Text Count Vectorizer

../../../../_images/count_vectorizer.svg

Some of the docstrings for this module have been automatically extracted from the scikit-learn library and are covered by their respective licenses.

class node_text.CountVectorizer[source]

Convert a collection of text documents to a matrix of token counts

Configuration:
  • encoding

    If bytes or files are given to analyze, this encoding is used to decode.

  • decode_error

    Instruction on what to do if a byte sequence is given to analyze that contains characters not of the given encoding. By default, it is ‘strict’, meaning that a UnicodeDecodeError will be raised. Other values are ‘ignore’ and ‘replace’.

  • strip_accents

    Remove accents during the preprocessing step. ‘ascii’ is a fast method that only works on characters that have an direct ASCII mapping. ‘unicode’ is a slightly slower method that works on any characters. None (default) does nothing.

  • analyzer

    Whether the feature should be made of word or character n-grams.
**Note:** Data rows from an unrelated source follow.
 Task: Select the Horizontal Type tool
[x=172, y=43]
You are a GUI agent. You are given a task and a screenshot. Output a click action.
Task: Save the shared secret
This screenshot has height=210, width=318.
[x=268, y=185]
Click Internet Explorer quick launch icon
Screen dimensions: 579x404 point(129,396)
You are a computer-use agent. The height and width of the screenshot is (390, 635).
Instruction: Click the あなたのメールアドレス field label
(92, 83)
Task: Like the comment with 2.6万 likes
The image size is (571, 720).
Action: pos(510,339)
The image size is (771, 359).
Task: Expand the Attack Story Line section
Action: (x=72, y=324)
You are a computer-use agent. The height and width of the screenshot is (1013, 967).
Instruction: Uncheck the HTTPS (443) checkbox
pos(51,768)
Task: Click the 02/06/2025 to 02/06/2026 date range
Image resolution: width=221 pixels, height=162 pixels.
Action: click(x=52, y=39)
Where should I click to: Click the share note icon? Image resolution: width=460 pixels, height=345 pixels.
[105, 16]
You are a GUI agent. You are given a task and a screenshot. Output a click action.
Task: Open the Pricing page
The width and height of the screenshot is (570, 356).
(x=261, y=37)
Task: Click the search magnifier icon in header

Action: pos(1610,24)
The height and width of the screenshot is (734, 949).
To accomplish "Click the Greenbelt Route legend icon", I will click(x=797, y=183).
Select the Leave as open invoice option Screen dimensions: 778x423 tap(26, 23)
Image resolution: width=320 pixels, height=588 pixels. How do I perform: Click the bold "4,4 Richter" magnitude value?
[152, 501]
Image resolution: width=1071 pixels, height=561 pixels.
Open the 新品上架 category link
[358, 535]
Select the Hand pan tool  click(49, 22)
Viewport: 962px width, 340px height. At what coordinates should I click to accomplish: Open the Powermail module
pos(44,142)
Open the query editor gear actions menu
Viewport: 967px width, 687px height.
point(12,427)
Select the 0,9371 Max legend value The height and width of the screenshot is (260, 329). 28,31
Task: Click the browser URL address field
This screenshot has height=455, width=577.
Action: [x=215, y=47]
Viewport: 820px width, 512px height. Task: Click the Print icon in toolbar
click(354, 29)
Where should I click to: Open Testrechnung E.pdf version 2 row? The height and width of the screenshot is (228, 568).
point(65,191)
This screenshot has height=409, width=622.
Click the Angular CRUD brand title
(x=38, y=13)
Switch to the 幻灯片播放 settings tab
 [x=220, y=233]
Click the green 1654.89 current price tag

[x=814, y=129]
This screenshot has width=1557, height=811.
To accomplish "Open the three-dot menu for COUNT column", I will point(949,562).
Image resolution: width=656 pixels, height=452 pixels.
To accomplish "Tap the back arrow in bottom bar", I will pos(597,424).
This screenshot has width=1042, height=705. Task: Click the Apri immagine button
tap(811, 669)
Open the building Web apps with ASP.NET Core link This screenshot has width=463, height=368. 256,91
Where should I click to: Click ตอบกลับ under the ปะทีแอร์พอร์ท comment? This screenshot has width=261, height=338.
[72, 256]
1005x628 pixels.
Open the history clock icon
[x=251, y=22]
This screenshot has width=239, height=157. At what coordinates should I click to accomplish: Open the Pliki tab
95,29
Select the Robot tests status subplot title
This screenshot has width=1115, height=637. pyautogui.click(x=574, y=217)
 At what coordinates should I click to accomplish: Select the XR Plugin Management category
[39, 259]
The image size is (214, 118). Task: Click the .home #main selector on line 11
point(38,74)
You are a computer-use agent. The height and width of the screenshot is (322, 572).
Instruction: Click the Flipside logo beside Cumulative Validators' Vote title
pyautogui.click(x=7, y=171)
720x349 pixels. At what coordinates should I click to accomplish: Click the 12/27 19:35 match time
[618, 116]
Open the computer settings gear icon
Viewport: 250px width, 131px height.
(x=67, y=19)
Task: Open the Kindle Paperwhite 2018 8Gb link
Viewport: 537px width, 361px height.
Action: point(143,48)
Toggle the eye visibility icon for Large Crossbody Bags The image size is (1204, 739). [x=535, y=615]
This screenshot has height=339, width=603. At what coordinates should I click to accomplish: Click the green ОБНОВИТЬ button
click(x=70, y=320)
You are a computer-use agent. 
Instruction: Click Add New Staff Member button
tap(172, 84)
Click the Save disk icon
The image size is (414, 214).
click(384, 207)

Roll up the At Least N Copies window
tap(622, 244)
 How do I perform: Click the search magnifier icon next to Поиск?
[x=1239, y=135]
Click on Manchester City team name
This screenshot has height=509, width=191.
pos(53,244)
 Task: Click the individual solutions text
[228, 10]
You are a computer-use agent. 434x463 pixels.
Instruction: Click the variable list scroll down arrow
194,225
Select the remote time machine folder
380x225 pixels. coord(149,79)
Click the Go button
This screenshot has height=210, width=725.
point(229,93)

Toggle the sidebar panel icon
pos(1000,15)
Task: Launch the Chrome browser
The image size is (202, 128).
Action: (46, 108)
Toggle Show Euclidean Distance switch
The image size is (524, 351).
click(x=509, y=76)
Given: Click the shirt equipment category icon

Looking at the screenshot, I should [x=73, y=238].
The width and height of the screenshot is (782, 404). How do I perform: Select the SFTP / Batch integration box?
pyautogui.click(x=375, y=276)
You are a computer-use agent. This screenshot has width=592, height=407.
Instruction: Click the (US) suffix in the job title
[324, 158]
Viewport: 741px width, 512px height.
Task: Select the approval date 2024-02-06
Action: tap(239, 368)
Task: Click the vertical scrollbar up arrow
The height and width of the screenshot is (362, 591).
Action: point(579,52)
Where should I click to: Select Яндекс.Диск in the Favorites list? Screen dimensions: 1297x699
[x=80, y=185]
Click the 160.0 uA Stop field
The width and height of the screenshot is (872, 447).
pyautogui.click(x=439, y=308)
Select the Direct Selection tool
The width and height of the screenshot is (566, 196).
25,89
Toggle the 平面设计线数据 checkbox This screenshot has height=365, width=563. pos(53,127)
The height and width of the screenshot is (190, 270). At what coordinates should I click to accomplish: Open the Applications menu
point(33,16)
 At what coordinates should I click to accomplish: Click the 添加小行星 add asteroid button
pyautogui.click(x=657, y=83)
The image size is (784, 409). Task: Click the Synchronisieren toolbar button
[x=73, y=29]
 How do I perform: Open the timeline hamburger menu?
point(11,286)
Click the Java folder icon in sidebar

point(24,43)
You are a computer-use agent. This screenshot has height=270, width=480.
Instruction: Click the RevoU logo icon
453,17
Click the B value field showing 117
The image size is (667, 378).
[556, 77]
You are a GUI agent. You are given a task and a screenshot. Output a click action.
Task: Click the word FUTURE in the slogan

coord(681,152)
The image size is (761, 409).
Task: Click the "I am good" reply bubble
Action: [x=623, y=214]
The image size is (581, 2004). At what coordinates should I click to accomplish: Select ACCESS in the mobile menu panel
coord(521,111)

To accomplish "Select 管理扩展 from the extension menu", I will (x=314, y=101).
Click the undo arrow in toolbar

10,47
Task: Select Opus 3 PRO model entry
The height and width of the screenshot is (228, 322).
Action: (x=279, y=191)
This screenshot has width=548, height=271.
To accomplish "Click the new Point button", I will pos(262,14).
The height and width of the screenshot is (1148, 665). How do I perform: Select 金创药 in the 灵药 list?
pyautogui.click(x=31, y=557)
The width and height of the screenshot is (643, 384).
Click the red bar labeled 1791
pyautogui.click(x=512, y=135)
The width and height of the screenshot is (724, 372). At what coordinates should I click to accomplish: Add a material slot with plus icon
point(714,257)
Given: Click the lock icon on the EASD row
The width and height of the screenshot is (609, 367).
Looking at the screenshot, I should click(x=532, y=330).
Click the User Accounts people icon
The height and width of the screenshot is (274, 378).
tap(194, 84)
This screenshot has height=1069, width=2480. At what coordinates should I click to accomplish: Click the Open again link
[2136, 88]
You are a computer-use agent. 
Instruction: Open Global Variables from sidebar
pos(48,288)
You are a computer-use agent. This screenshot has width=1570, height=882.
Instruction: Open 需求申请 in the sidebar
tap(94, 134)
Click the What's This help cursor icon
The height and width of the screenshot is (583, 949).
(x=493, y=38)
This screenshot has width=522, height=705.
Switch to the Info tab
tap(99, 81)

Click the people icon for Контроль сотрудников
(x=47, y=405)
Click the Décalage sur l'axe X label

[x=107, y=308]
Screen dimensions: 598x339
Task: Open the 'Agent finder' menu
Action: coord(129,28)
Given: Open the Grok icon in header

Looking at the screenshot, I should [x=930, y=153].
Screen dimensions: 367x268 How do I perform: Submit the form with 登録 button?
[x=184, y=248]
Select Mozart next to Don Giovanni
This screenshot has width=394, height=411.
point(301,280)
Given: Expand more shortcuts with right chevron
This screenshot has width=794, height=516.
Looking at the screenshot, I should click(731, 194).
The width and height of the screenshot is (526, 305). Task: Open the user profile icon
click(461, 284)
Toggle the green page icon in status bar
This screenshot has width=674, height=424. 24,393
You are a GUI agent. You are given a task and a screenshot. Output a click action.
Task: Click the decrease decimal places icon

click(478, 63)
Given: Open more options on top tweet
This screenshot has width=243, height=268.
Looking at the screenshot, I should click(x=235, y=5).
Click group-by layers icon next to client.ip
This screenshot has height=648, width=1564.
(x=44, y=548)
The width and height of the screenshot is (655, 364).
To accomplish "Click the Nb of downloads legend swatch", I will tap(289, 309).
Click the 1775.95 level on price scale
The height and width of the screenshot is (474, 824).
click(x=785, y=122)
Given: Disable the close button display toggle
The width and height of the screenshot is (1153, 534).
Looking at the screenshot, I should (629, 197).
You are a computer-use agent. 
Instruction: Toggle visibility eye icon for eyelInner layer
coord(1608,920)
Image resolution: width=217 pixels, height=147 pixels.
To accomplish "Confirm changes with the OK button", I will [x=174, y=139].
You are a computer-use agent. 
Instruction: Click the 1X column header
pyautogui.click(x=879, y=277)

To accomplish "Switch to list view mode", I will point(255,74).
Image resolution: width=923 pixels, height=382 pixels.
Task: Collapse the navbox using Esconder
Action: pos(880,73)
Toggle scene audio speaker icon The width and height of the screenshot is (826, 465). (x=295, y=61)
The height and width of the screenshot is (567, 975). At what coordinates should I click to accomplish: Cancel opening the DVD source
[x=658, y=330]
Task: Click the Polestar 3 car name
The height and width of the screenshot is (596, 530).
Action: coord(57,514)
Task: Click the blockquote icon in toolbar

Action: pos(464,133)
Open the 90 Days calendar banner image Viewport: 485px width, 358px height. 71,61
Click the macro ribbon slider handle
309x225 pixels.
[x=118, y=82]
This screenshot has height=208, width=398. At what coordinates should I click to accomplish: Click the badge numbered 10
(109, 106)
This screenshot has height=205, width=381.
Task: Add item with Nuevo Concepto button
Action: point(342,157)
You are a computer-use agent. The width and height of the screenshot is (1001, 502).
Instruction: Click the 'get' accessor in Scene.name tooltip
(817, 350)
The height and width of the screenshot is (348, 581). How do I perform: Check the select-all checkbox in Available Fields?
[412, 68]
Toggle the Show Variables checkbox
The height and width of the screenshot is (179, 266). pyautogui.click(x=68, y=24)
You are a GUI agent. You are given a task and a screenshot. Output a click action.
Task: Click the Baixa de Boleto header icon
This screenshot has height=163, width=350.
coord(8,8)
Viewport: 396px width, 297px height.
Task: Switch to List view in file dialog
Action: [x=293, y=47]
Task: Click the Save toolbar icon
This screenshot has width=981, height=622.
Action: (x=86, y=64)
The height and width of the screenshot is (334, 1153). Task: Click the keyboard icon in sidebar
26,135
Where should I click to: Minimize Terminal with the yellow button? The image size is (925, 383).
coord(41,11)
Option ‘char_wb’ creates character n-grams only from text inside word boundaries; n-grams at the edges of words are padded with space.

    If a callable is passed it is used to extract the sequence of features out of the raw, unprocessed input.

  • ngram_range

    The lower and upper boundary of the range of n-values for different n-grams to be extracted. All values of n such that min_n <= n <= max_n will be used.

  • stop_words

    If ‘english’, a built-in stop word list for English is used.

    If a list, that list is assumed to contain stop words, all of which will be removed from the resulting tokens. Only applies if analyzer == 'word'.

    If None, no stop words will be used. max_df can be set to a value in the range [0.7, 1.0) to automatically detect and filter stop words based on intra corpus document frequency of terms.

  • lowercase

    Convert all characters to lowercase before tokenizing.

  • max_df

    When building the vocabulary ignore terms that have a document frequency strictly higher than the given threshold (corpus-specific stop words). If float, the parameter represents a proportion of documents, integer absolute counts. This parameter is ignored if vocabulary is not None.

  • min_df

    When building the vocabulary ignore terms that have a document frequency strictly lower than the given threshold. This value is also called cut-off in the literature. If float, the parameter represents a proportion of documents, integer absolute counts. This parameter is ignored if vocabulary is not None.

  • max_features

    If not None, build a vocabulary that only consider the top max_features ordered by term frequency across the corpus.

    This parameter is ignored if vocabulary is not None.

  • binary

    If True, all non zero counts are set to 1. This is useful for discrete probabilistic models that model binary events rather than integer counts.

Attributes:
  • vocabulary_

    A mapping of terms to feature indices.

  • stop_words_

    Terms that were ignored because they either:

    • occurred in too many documents (max_df)
    • occurred in too few documents (min_df)
    • were cut off by feature selection (max_features).

    This is only available if no vocabulary was given.

Inputs:
Outputs:
model : model

Model